Passage given
Quorum consensus math
The mathematics behind quorum reads and writes in distributed systems: how W + R > N guarantees overlap with the latest write, the latency-consistency tradeoff, and sloppy quorums in Dynamo-style systems.
The problem
You run a key-value store replicated across three nodes. A client writes a user profile update. You could send it to all three replicas and wait for all three acknowledgments, but one node is in a different availability zone with 80ms extra latency. Your p99 write latency just became 80ms because you wait for the slowest replica.
The product team asks: can we make writes faster? You consider waiting for only one replica to acknowledge. The write returns in 5ms. But what happens next?
So you try the other extreme: acknowledge after just one replica confirms. Writes are fast, but a subsequent read might hit one of the two replicas that haven't received the write yet. The client reads stale data. A user updates their profile, refreshes the page, and sees the old profile. They update again. Now you have two conflicting writes.
There is a sweet spot between "wait for everyone" and "wait for nobody." The math behind that sweet spot is quorum consensus. It tells you exactly how many replicas need to confirm a write, and how many a read must contact, so that at least one replica in the read set has the latest write.

Information supplied
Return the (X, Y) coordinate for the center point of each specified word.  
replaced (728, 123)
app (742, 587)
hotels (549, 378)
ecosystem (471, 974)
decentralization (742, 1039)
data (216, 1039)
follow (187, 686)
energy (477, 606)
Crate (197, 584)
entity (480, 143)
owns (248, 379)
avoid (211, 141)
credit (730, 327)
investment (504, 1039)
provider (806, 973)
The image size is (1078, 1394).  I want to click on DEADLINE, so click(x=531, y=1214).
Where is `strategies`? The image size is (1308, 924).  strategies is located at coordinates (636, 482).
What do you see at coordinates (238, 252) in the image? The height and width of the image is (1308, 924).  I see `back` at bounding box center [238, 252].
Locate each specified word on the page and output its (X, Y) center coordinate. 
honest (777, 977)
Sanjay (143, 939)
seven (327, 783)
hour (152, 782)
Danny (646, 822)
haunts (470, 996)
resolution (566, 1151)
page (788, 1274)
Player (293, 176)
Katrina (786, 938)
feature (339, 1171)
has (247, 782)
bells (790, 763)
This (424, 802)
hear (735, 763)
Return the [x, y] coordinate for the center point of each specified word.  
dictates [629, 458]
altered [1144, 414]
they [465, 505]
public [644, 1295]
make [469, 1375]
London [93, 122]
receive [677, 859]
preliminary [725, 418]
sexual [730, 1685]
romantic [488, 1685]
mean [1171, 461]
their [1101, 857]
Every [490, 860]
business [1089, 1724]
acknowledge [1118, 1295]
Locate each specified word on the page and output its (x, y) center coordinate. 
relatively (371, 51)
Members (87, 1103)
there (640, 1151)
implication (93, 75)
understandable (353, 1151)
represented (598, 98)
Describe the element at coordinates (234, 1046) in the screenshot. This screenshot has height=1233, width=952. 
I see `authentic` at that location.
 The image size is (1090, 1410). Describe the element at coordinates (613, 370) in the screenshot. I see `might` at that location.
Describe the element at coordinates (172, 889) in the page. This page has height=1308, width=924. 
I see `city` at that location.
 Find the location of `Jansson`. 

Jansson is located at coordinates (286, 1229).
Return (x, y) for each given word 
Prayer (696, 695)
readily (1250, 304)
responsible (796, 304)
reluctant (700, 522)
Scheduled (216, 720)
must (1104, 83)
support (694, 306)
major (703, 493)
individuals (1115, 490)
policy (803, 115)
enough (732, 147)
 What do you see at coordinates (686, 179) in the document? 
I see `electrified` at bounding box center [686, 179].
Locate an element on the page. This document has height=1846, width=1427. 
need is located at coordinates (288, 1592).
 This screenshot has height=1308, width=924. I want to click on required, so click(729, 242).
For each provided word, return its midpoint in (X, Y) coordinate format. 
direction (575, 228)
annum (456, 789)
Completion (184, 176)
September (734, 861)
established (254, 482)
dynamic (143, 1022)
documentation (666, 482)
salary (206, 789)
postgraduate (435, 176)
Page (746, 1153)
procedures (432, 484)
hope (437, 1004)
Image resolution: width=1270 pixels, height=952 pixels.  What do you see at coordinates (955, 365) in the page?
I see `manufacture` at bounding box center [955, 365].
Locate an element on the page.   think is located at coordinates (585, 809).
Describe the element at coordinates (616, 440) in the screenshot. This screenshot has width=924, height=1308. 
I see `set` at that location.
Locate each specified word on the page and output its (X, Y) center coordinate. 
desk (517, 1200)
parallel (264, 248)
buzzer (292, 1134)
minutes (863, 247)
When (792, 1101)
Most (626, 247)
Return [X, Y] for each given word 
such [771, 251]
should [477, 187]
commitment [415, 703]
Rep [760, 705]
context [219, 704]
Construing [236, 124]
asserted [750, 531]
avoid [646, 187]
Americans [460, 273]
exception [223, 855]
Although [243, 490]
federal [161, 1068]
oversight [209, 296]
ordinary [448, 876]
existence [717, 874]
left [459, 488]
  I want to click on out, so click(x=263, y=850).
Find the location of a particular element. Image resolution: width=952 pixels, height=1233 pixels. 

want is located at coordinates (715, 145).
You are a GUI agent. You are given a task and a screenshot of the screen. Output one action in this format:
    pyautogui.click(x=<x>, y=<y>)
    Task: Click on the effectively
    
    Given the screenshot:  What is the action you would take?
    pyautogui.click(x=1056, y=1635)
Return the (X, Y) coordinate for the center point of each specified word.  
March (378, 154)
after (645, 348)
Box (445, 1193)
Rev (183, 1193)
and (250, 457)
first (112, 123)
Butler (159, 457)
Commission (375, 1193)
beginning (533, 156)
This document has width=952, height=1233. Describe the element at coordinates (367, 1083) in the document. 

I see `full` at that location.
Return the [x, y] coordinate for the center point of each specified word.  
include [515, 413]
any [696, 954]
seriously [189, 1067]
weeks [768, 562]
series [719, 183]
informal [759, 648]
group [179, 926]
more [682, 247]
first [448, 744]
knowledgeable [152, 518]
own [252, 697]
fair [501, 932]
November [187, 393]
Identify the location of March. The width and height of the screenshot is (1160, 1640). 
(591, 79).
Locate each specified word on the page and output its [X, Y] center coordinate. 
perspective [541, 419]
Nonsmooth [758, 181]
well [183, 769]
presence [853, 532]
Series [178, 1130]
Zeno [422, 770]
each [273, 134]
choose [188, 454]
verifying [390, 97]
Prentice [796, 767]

Requirement A
Please repeat the quorum consensus passage word for word, in full.
Requirement B
From the listing, write out only the lines starting at the one containing "has (247, 782)" and ending at the one containing "The image size is (1090, 1410).", with "London" changed to "Dublin" and nothing else altered.

Correct response A
Quorum consensus math
The mathematics behind quorum reads and writes in distributed systems: how W + R > N guarantees overlap with the latest write, the latency-consistency tradeoff, and sloppy quorums in Dynamo-style systems.
The problem
You run a key-value store replicated across three nodes. A client writes a user profile update. You could send it to all three replicas and wait for all three acknowledgments, but one node is in a different availability zone with 80ms extra latency. Your p99 write latency just became 80ms because you wait for the slowest replica.
The product team asks: can we make writes faster? You consider waiting for only one replica to acknowledge. The write returns in 5ms. But what happens next?
So you try the other extreme: acknowledge after just one replica confirms. Writes are fast, but a subsequent read might hit one of the two replicas that haven't received the write yet. The client reads stale data. A user updates their profile, refreshes the page, and sees the old profile. They update again. Now you have two conflicting writes.
There is a sweet spot between "wait for everyone" and "wait for nobody." The math behind that sweet spot is quorum consensus. It tells you exactly how many replicas need to confirm a write, and how many a read must contact, so that at least one replica in the read set has the latest write.

Correct response B
has (247, 782)
bells (790, 763)
This (424, 802)
hear (735, 763)
Return the [x, y] coordinate for the center point of each specified word.  
dictates [629, 458]
altered [1144, 414]
they [465, 505]
public [644, 1295]
make [469, 1375]
Dublin [93, 122]
receive [677, 859]
preliminary [725, 418]
sexual [730, 1685]
romantic [488, 1685]
mean [1171, 461]
their [1101, 857]
Every [490, 860]
business [1089, 1724]
acknowledge [1118, 1295]
Locate each specified word on the page and output its (x, y) center coordinate. 
relatively (371, 51)
Members (87, 1103)
there (640, 1151)
implication (93, 75)
understandable (353, 1151)
represented (598, 98)
Describe the element at coordinates (234, 1046) in the screenshot. This screenshot has height=1233, width=952. 
I see `authentic` at that location.
 The image size is (1090, 1410). Describe the element at coordinates (613, 370) in the screenshot. I see `might` at that location.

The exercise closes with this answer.